§ EXERCISE: Begin your copy at the line that holds "You are a computer-use" and carry it through the final line of the data, writing out each line exactly and omitting pictures.

§ ENTRIES PROVIDED:

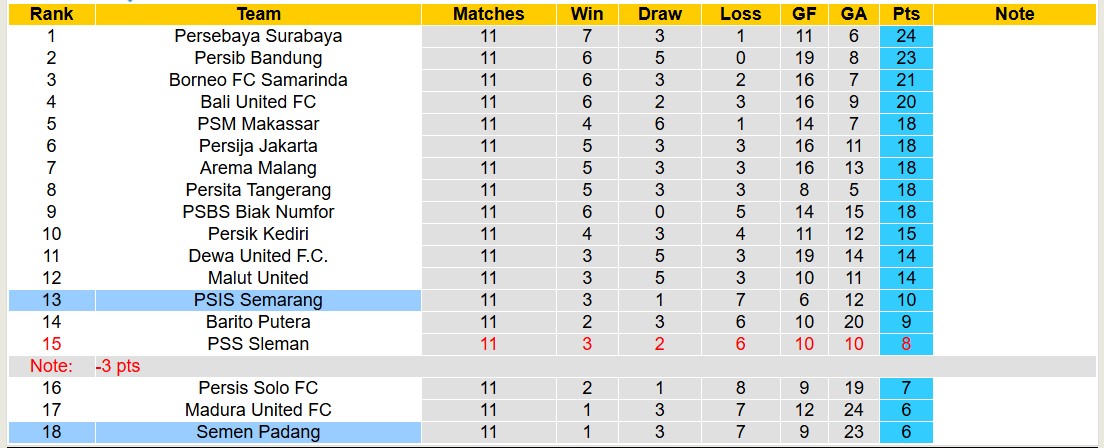The height and width of the screenshot is (448, 1104).
Task: Open PSM Makassar team entry
Action: coord(258,124)
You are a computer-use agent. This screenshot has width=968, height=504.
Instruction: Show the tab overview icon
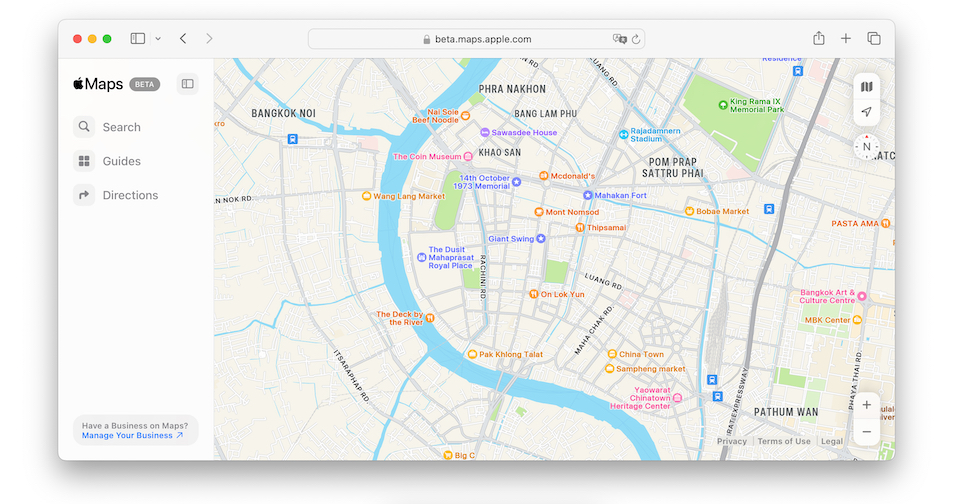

§ SOLUTION TO THIS PROBLEM:
You are a computer-use agent. This screenshot has width=968, height=504.
Instruction: Show the tab overview icon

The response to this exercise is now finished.